I scanned a few Goodreads reviews to get hints about what other people felt, to help direct my thoughts, and noticed several people called this an “issue novel.” While I understand what the nomenclature means, I didn’t see
Gray Mountain in the light. It is an intriguing novel, one that does comment—within the context of fiction—how deplorably coal miners have been (possibly still are?) treated. Yet, even if
Gray Mountain is an “issue novel,” it is a compelling story.
Even though
Gray Mountain is compelling, it felt lacking—lacking the essentials of what I have considered a John Grisham novel. It felt very flat, almost as if Grisham had lost his mojo. I waited and waited for there to be some mystery/suspense. And it never came. The parts that were more action-like passed quickly, and weren’t very action-packed. This should be placed in the “contemporary” category, more than mystery/suspense.
That is my issue with
Gray Mountain—that in some 10 hours of listening, not much really happens. No intense chase scenes, or shootouts, or anything…
exciting. And there is minimal growth of the main character. I was hoping and wishing that she would step up to the challenge, (wo)man up, as it were, and do what needed to be done.
{SPOILER} But she didn’t. She whined and “woe-d is me” for 99% of the book—lamenting the life she left behind in New York, only redeeming herself in the 11th hour.
I finished it up on my commute home, and as soon as I had the chance, I pulled up Goodreads to see if this was the first in a series…which it is not. And so I’m baffled. I’m confused about what I’m supposed to feel after reading this book. I’m confused about what the
actual story is.
{SPOILER} I’m confused about why there is no ending.
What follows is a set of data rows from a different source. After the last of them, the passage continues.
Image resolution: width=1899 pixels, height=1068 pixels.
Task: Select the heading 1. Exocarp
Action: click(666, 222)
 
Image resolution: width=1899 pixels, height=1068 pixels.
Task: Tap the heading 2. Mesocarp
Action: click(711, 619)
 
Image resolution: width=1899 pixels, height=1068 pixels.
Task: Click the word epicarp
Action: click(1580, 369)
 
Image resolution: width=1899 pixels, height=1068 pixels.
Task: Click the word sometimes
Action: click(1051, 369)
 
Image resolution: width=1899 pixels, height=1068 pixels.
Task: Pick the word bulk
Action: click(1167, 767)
There is no epilogue, or dialogue, or anything to complete the plot. There is no resolution of all the clients we’re invested in. How do they all turn out!?!?!
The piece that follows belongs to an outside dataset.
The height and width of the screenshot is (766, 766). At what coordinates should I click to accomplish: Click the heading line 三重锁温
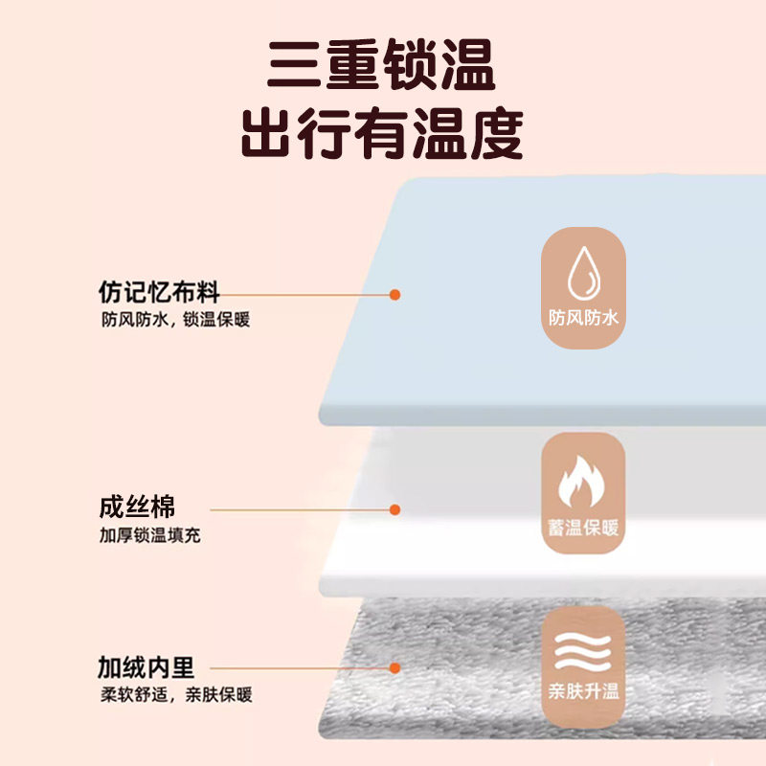[382, 67]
Which has led us to my biggest dilemma: how do I rate this book? I’ve spent two days thinking, mulling, and evaluating. And I’m still wavering between two different ratings. I’m resting firmly between a two and a four. Here’s why: I enjoyed the
premise of the story (4 out of 5), yet the
deficits in the action/excitement and the Swiss-cheese of plot holes give me pause (2 out of 5). For the sake of simplicity, I guess I’m on the fence about
Gray Mountain. So, I guess this is a solid 3.